Instructions to follow: Copy verbatim the block of lines in the entries below whose first line contains "Open Non-season ticket holder member link" and whose last line contains "Open the State dropdown". Leave out all other lines.

### Dataset content

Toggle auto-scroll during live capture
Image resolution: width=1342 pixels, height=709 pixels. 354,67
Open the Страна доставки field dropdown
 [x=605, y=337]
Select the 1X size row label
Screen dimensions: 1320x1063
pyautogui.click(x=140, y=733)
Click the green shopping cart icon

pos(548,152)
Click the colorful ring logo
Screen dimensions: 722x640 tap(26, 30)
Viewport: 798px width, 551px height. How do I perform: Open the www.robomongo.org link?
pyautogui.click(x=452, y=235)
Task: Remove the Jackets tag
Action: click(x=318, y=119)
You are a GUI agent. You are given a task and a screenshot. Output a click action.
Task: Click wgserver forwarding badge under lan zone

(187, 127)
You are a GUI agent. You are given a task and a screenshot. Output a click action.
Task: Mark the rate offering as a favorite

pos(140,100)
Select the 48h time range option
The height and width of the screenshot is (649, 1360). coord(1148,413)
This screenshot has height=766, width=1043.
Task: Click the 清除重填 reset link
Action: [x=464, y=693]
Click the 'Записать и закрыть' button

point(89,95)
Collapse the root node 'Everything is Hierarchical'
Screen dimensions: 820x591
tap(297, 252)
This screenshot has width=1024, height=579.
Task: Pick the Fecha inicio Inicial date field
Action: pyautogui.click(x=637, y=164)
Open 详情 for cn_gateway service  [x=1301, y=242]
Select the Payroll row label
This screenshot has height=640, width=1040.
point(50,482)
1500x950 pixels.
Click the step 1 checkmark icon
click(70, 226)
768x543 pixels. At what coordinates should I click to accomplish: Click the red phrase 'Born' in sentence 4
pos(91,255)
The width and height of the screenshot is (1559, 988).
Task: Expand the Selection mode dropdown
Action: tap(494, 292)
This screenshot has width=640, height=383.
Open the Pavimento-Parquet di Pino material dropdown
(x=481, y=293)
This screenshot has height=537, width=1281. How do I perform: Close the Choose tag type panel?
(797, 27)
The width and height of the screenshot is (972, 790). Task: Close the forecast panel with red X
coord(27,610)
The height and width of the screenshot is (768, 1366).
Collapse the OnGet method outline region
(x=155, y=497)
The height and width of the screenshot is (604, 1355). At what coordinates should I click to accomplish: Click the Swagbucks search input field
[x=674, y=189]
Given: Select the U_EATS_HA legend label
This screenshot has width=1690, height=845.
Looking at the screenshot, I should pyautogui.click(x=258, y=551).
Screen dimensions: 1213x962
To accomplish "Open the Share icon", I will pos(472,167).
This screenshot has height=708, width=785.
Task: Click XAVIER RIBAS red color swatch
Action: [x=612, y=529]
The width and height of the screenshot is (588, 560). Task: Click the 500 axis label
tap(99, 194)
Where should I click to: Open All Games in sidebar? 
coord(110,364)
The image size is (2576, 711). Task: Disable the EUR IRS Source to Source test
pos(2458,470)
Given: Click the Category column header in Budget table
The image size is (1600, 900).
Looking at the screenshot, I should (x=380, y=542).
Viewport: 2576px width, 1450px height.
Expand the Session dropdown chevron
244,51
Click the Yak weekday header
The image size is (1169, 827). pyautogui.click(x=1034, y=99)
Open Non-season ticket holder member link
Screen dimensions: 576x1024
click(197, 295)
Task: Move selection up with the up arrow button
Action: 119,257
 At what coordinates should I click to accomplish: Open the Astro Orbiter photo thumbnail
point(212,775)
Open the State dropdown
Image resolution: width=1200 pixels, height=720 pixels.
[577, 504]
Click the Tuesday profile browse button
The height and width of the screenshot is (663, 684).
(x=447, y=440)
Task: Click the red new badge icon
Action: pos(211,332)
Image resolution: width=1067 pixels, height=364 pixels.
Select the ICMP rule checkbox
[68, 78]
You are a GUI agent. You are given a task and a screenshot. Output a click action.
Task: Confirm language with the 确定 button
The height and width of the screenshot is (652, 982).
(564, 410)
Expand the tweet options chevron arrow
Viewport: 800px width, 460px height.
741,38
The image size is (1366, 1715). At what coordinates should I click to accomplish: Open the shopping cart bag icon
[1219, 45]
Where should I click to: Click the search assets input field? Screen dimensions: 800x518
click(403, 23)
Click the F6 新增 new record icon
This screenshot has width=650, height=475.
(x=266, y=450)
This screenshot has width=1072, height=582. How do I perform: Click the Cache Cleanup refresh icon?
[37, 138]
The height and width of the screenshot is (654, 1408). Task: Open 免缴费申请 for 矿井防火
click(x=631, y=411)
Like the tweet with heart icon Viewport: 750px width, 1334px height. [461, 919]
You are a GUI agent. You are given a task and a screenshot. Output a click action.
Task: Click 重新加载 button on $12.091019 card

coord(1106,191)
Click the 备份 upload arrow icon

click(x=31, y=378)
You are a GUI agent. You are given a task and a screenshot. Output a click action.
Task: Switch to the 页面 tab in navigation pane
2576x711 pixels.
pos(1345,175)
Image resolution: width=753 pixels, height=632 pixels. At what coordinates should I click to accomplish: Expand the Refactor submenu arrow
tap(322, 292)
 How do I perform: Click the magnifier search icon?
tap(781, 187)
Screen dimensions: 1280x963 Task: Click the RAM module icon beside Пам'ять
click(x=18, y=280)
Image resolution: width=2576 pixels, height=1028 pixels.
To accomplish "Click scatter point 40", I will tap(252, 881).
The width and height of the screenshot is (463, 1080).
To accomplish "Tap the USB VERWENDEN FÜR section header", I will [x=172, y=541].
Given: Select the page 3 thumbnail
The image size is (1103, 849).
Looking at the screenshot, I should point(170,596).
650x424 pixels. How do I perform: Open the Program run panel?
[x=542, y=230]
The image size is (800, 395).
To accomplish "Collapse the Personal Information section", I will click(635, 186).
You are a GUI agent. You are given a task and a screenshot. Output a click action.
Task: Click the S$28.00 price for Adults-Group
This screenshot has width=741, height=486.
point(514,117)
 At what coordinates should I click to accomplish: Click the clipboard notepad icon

######

Exercise solution:
Open Non-season ticket holder member link
Screen dimensions: 576x1024
click(197, 295)
Task: Move selection up with the up arrow button
Action: 119,257
 At what coordinates should I click to accomplish: Open the Astro Orbiter photo thumbnail
point(212,775)
Open the State dropdown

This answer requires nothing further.